▶ **Material to process**:
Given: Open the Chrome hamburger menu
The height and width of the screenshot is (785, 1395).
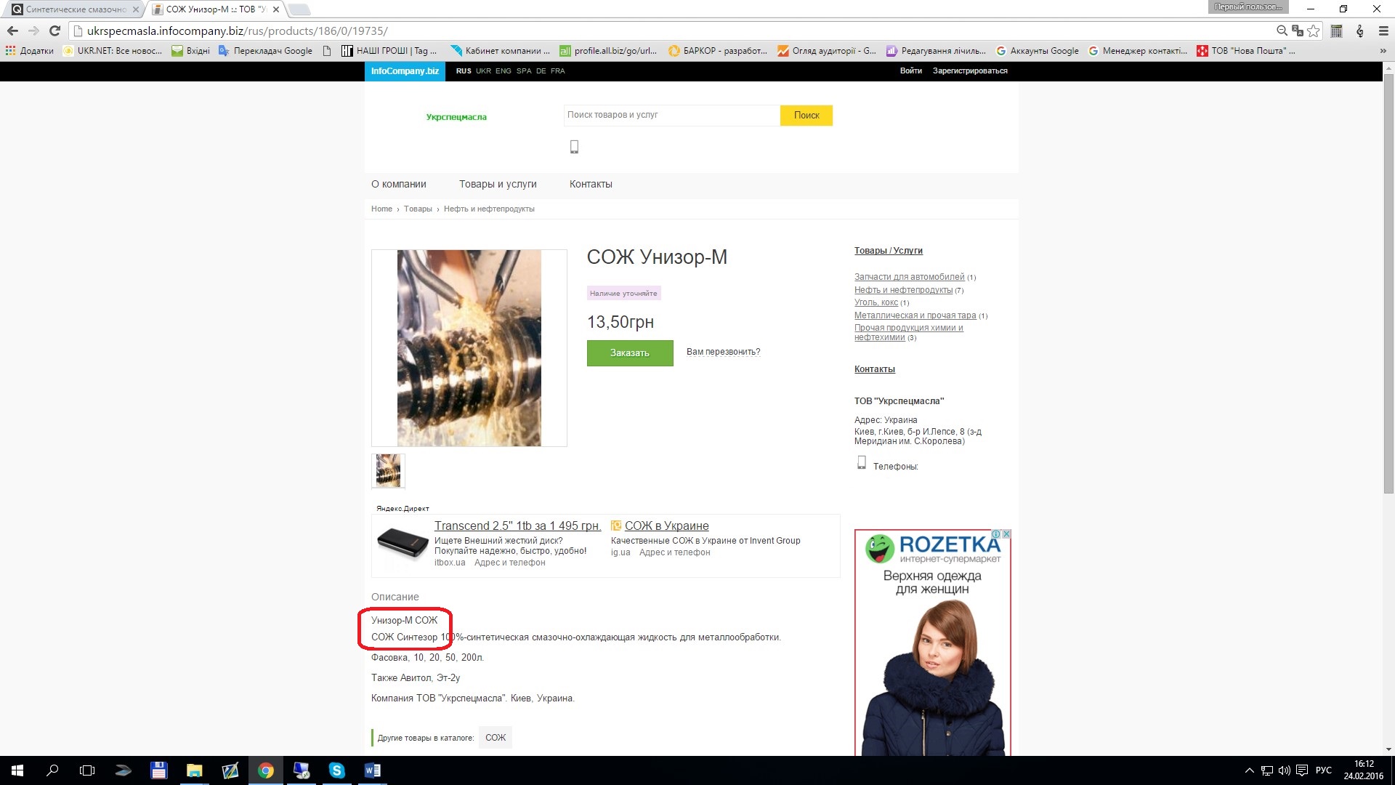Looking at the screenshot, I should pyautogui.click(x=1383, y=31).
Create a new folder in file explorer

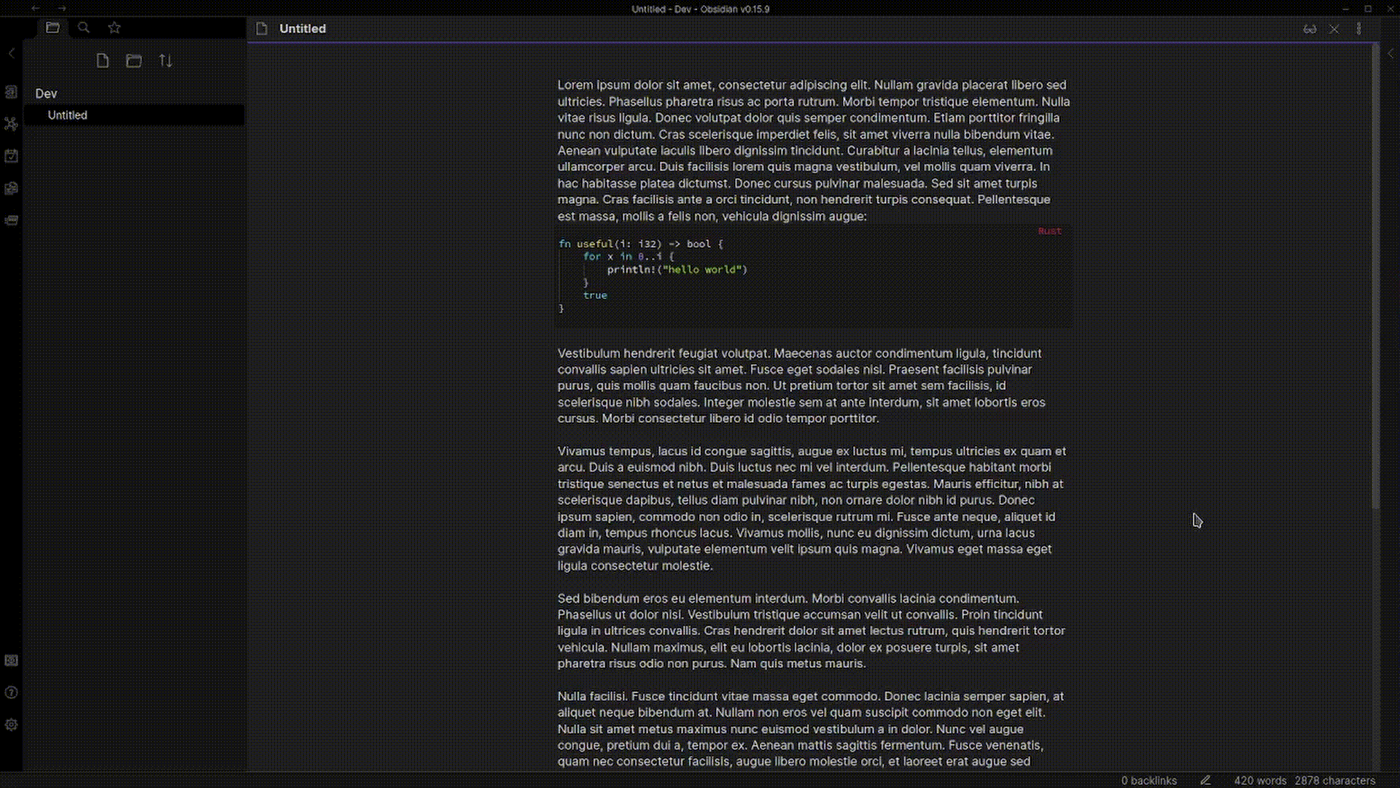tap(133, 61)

---

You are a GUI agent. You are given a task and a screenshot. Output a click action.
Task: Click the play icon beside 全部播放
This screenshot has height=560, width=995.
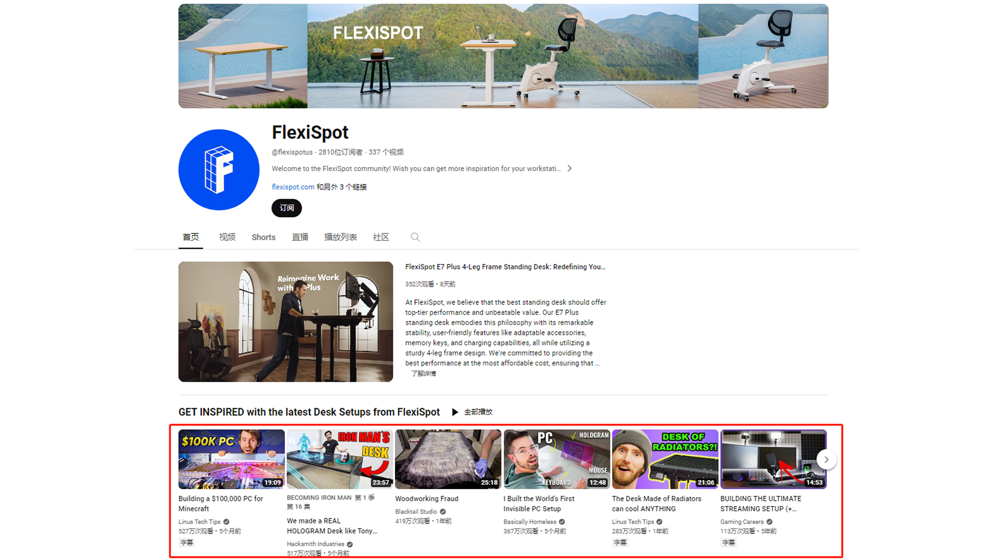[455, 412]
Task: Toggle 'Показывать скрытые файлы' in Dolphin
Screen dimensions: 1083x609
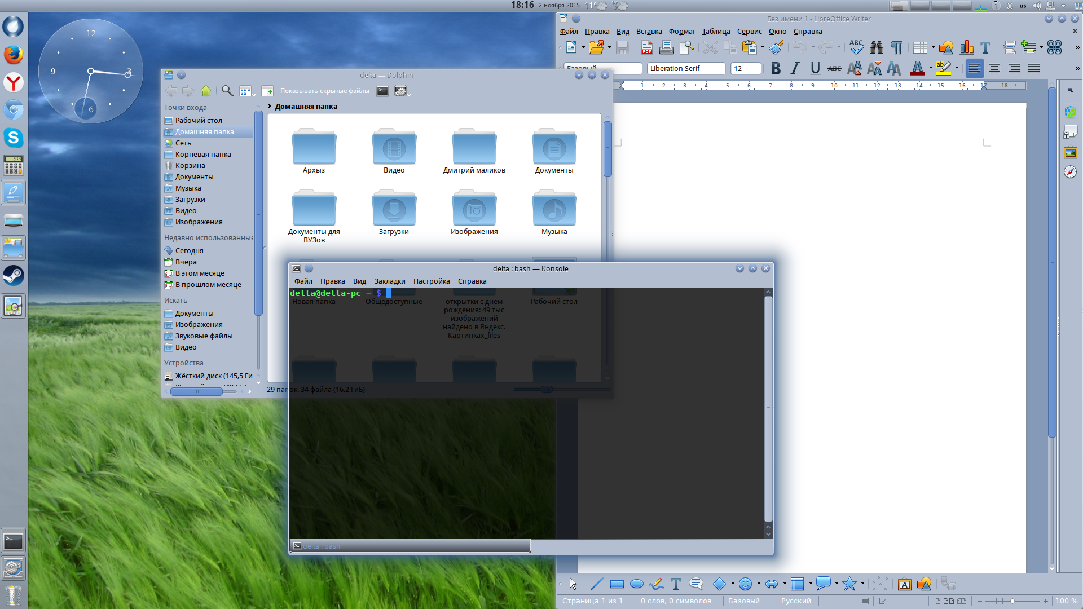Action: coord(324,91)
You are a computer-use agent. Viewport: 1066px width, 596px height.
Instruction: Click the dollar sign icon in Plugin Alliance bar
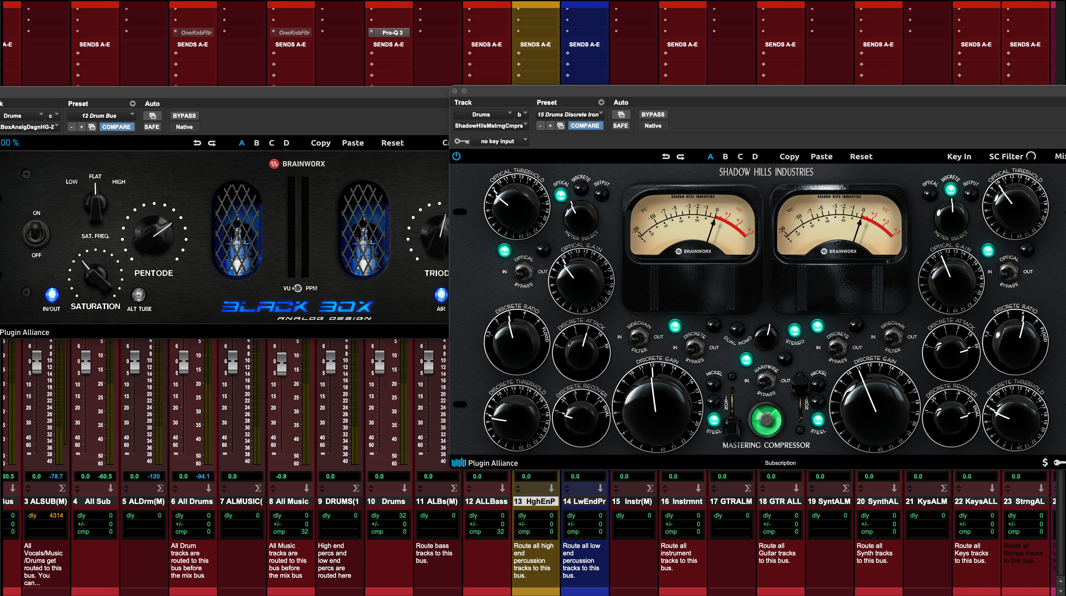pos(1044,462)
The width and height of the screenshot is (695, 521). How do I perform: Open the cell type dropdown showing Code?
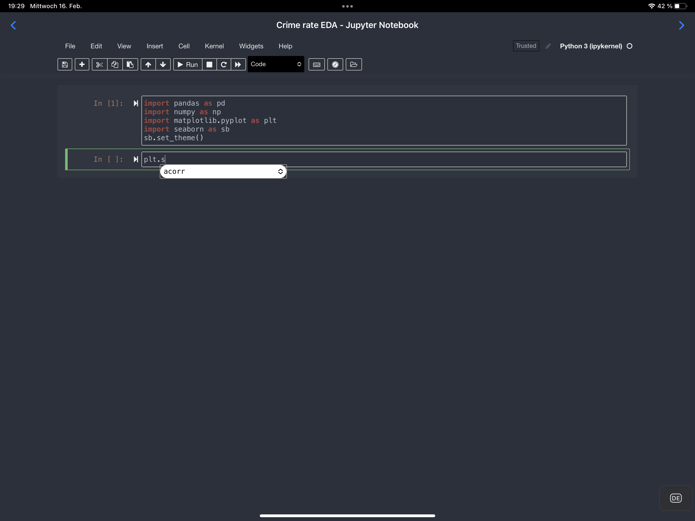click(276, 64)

▶ **Action item**:
Each line in the entries above that includes the string "agent" should be extracted.

▶ **Task solution**:
You are a GUI agent. You are given a task and a screenshot. Output a click action.
You are a computer-use agent. Viewport: 1066px width, 596px height.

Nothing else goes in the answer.